Clinical Microbiology and Infectious Diseases, Hospital General Universitario Gregorio Marañón, Madrid, Spain.
Medicine Department, School of Medicine, Universidad Complutense de Madrid, Madrid, Spain.
Eur J Clin Microbiol Infect Dis. 2017 Oct;36(10):1777-1786. doi: 10.1007/s10096-017-2991-y. Epub 2017 May 13.
An outbreak of Clostridium difficile infection (CDI) caused by ribotype 027 (B1/NAP1) began in our hospital in November 2014, and produced 141 episodes in the following months. The aim of this study is to describe this outbreak, assess risk factors for recurrence of CDI-027 and to analyze the implementation of a novel treatment strategy. This is a prospective study of all patients with CDI-027, from November 2014 to November 2015. The epidemiological data were collected daily for each patient. We compared clinical characteristics and treatment between patients with and without recurrence of CDI-027. Interestingly, liver cirrhosis was present in 22% of the patients, and most of them received prophylaxis for hepatic encephalopathy with rifaximin. Patients were also taking antimicrobial drugs (93.6%) and proton pump inhibitors (80.1%). Overall, 27 (23.5%) patients had a first recurrence of CDI-027. Liver cirrhosis increased the risk of recurrence (44.4% vs 14.8%). Patients treated with a prolonged oral vancomycin regimen vs the conventional regimen (oral metronidazole or 10 days of vancomycin) had fewer recurrences (8.6 versus 44.7% [p ≤ 0.01]; OR, 0.91; 95% CI, 0.028-0.294) and less attributable mortality (0% versus 7.1%; p = 0.058). We report an outbreak of CDI-027, mainly in patients with liver cirrhosis. Recurrence of CDI-027 was more common in those patients. A novel approach involving high-dose prolonged vancomycin taper as a first-line treatment, together with a bundle of outbreak measures, seemed to reduce the number of cases of CDI-027, recurrences, and attributable mortality. Nevertheless, this approach warrants further investigation.
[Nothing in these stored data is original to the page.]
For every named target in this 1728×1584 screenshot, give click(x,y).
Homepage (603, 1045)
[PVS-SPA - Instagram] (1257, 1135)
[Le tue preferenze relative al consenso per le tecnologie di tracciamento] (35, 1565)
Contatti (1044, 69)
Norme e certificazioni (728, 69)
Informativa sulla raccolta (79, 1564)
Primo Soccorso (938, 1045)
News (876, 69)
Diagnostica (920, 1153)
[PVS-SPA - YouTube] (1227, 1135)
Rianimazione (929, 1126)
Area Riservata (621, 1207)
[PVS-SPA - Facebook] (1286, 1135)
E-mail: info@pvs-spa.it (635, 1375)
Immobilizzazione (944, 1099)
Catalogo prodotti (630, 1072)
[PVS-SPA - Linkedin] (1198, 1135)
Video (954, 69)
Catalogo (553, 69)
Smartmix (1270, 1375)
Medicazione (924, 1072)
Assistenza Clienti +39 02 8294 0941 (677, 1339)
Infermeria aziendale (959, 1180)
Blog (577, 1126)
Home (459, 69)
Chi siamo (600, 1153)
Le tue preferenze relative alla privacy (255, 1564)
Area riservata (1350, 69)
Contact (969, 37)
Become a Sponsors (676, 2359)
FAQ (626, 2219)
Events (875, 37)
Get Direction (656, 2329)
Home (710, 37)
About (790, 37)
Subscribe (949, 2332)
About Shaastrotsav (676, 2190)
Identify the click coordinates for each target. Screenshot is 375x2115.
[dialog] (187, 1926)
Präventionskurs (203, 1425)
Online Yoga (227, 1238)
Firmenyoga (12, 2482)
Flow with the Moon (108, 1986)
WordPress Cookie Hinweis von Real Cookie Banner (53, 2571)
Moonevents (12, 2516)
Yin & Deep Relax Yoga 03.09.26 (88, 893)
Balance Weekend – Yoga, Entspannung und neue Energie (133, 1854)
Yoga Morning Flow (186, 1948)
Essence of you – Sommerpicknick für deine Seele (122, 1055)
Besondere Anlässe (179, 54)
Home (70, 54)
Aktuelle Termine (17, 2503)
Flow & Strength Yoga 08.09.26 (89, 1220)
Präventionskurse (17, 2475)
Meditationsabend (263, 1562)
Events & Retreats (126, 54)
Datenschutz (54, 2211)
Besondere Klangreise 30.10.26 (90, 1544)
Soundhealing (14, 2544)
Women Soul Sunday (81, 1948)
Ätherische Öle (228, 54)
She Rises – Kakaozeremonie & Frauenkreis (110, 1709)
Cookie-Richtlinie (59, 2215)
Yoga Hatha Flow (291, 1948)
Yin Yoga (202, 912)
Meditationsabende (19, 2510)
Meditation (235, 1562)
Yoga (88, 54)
艰难梭菌感染(CDI)的爆发由 027 型(B1/NAP1)引起,始于 2014 年 11 月我院,并在随后的几个月中产生了 141 例病例。本研究旨在描述这次爆发,评估复发性 CDI-027 的危险因素,并分析一种新的治疗策略的实施情况。这是一项针对所有 CDI-027 患者的前瞻性研究,时间为 2014 年 11 月至 2015 年 11 月。我们每天为每位患者收集流行病学数据。我们比较了 CDI-027 复发患者和未复发患者的临床特征和治疗方法。有趣的是,22%的患者存在肝硬化,且大多数患者接受利福昔明预防肝性脑病。患者还服用了抗生素(93.6%)和质子泵抑制剂(80.1%)。总的来说,27 例(23.5%)患者出现了首次 CDI-027 复发。肝硬化增加了复发的风险(44.4%比 14.8%)。接受延长口服万古霉素疗程治疗的患者比接受常规疗程(口服甲硝唑或 10 天万古霉素)的患者复发率更低(8.6%比 44.7%[p≤0.01];OR,0.91;95%CI,0.028-0.294),归因死亡率也更低(0%比 7.1%;p=0.058)。我们报告了一次 027 型艰难梭菌的爆发,主要发生在肝硬化患者中。复发性 CDI-027 在这些患者中更为常见。一种新的方法包括高剂量延长万古霉素递减作为一线治疗,同时采取一系列爆发措施,似乎可以减少 CDI-027 的病例数、复发率和归因死亡率。然而,这种方法需要进一步研究。